Monday 14 March 2016

Excellent new kit...


Pictured like this, it looks as though it belongs in a hairdressing salon rather than in a kitchen...but appearances can be deceptive. This is the piece of kit par excellence for tenderizing steak, and I can tell you that it works wonderfully. Technical Dept first came across reference to something like this some years ago, when he was chatting with a rather garrulous australian assistant in Jack O'Shea's (the butcher, all-too-briefly based in Montpelier Street), who blithely passed on the information that they had a commercial-sized one of these down in the basement, and all of their meat, pretty much, was subjected to it before being sold. It works a little like those pin-things that were so popular about thirty years ago, where you could leave an impression of your hand, or face (or whichever parts of your anatomy you felt like representing) by pushing against the pins, and leaving a 3-D reverse image of yourself in the bed of pins. In this instance, however, you push the pins down, and use them very efficiently to puncture the fibres inside the meat you are tenderising - it takes three or four pushes to tenderise one steak (and I tend then to turn it over and do it again from the other side, just to be sure)...and, that's it. Thereafter, a half-inch thick steak takes a minute on each side on a hot grill, and will be tender and succulent, and mouth wateringly good.

I don't know for how long domestic versions of this have been available, but TD was on the case, and I found one of them for me under the tree, last Christmas. It has the clear advantage of my being able to buy sirloin steaks of less than optimal quality, and by tenderising them with this thing, as a result of which they're pretty much as good as the best.

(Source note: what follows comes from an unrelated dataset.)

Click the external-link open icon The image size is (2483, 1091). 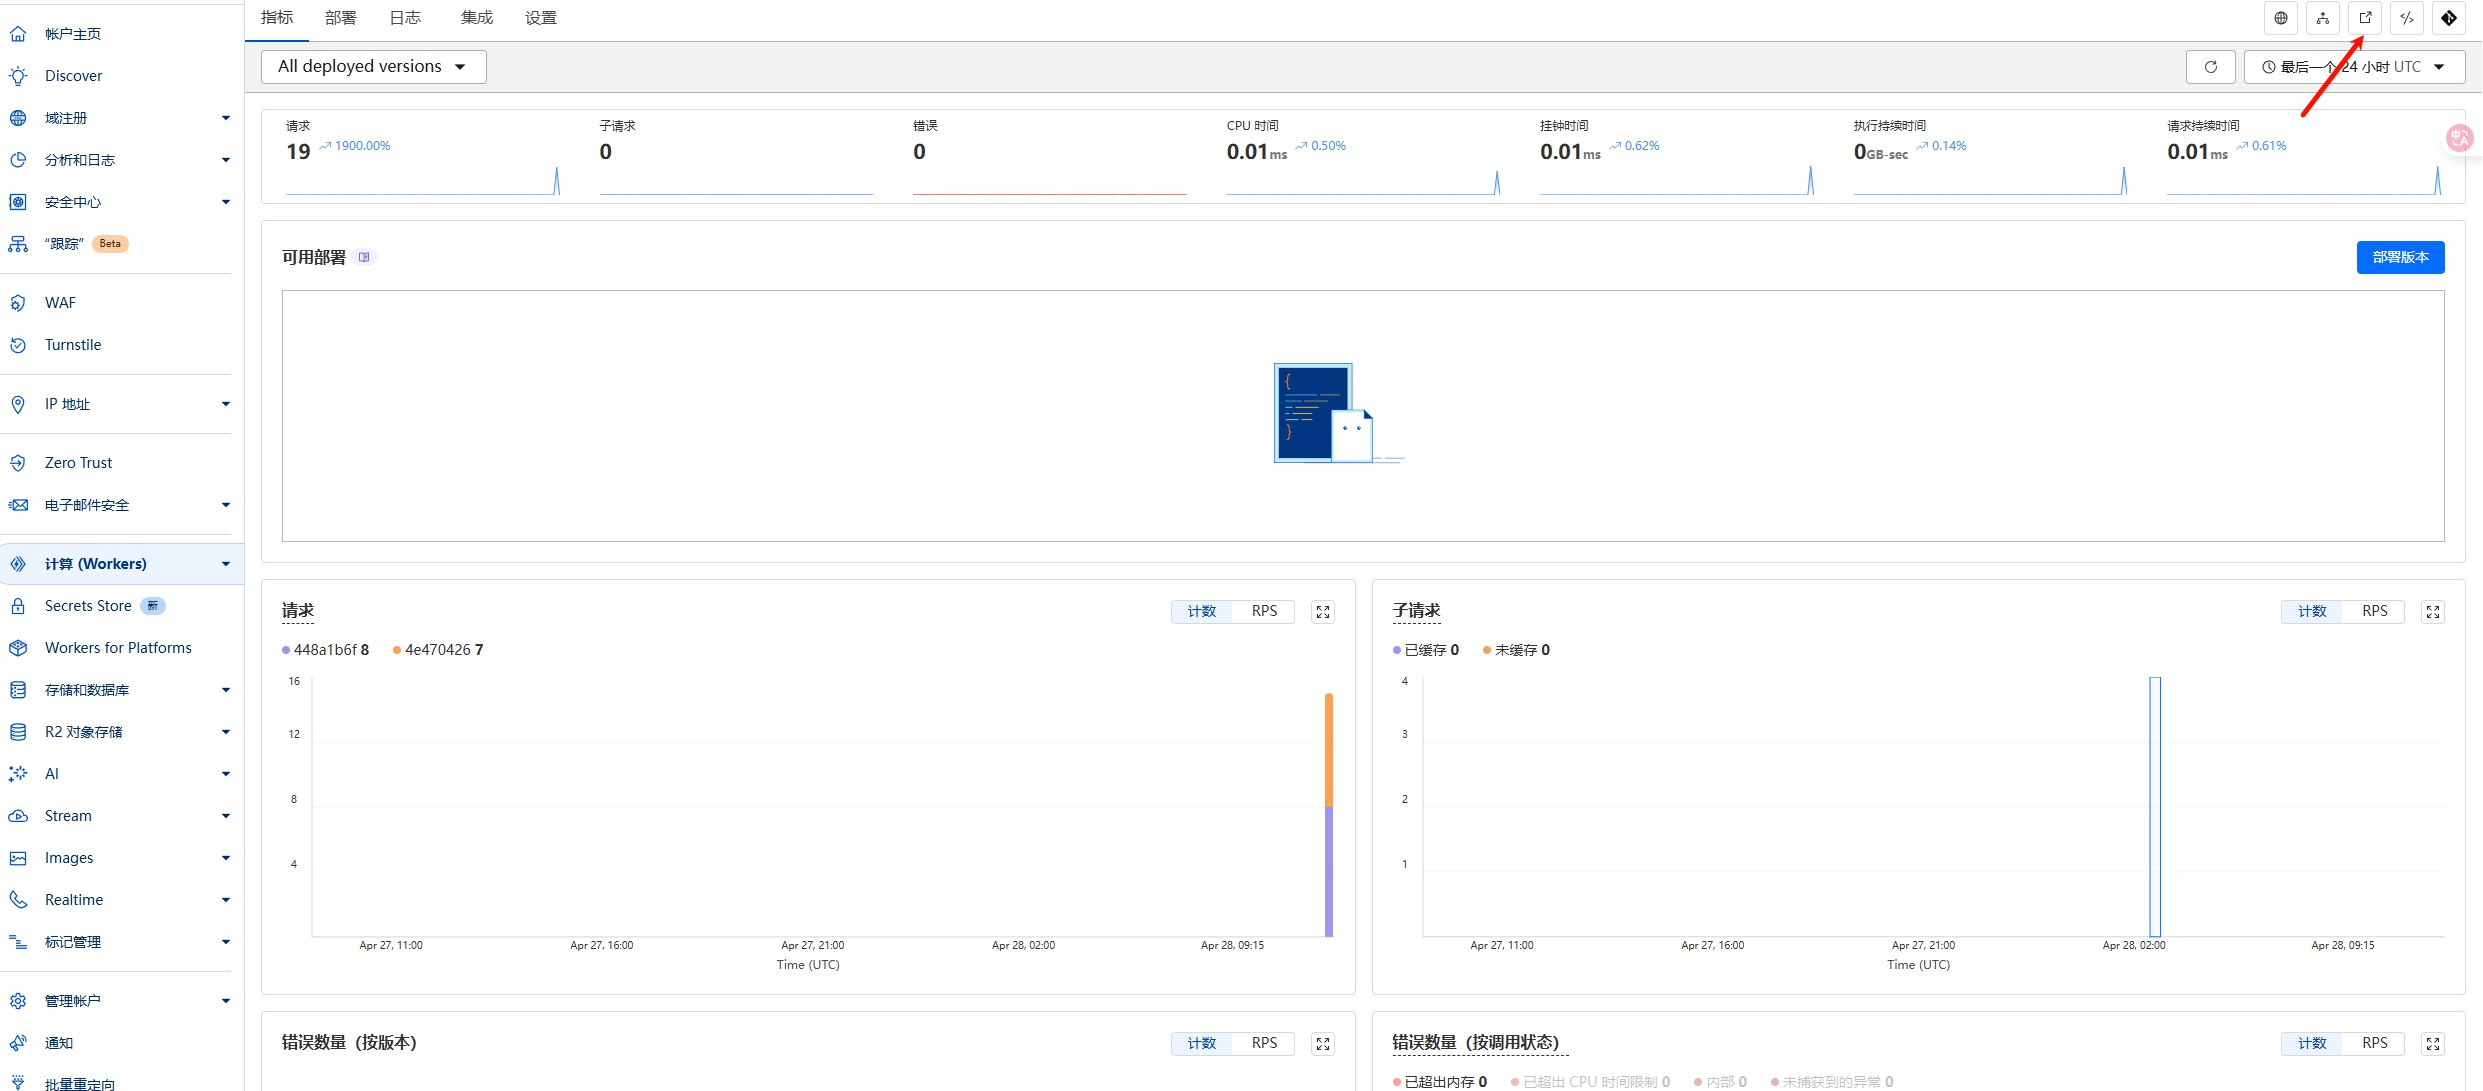point(2365,18)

These days, I tend to buy a complete entrecote at Metro - generally South American in origin - and then cut it into steaks for freezing...which means that a tenderised-to-be-perfect sirloin steak comes out at around one euro twenty a head. Which has much to be said for it.

Tonight's dinner:

Fettucine with lemon sauce

Rabbit, boned & rolled, stuffed with prosciutto and celery; mirepoix of vegetables.

Vanilla ice cream, 'rippled' with griottes.